(Work task) In the entries below, count every line containing "computer". Return the number and nothing else.

(Recorded data)

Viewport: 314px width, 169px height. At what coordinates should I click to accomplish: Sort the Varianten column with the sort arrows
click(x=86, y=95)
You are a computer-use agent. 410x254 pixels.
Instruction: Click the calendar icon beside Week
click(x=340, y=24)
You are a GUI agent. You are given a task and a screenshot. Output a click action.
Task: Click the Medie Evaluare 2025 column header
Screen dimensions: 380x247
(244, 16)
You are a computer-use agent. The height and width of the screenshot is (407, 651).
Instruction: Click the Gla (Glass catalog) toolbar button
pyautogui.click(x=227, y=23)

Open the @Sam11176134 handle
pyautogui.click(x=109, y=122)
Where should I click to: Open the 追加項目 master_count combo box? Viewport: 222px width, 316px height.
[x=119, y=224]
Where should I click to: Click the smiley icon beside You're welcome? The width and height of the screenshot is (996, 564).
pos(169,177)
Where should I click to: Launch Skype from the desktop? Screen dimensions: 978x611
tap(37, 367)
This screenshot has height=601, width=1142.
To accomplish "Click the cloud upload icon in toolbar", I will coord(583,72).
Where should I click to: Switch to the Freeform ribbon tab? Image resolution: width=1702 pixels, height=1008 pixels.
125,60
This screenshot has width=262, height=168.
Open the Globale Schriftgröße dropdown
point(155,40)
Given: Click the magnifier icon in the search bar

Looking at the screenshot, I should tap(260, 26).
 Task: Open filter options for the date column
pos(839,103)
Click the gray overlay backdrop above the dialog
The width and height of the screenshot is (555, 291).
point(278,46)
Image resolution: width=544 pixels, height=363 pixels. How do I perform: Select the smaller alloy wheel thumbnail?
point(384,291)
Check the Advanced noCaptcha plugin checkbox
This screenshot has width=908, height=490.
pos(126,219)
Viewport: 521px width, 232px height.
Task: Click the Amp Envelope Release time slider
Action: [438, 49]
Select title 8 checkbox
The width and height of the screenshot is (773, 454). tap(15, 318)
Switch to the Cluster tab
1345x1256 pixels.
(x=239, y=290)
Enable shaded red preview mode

(End Recorded data)

(Output for this exercise) 2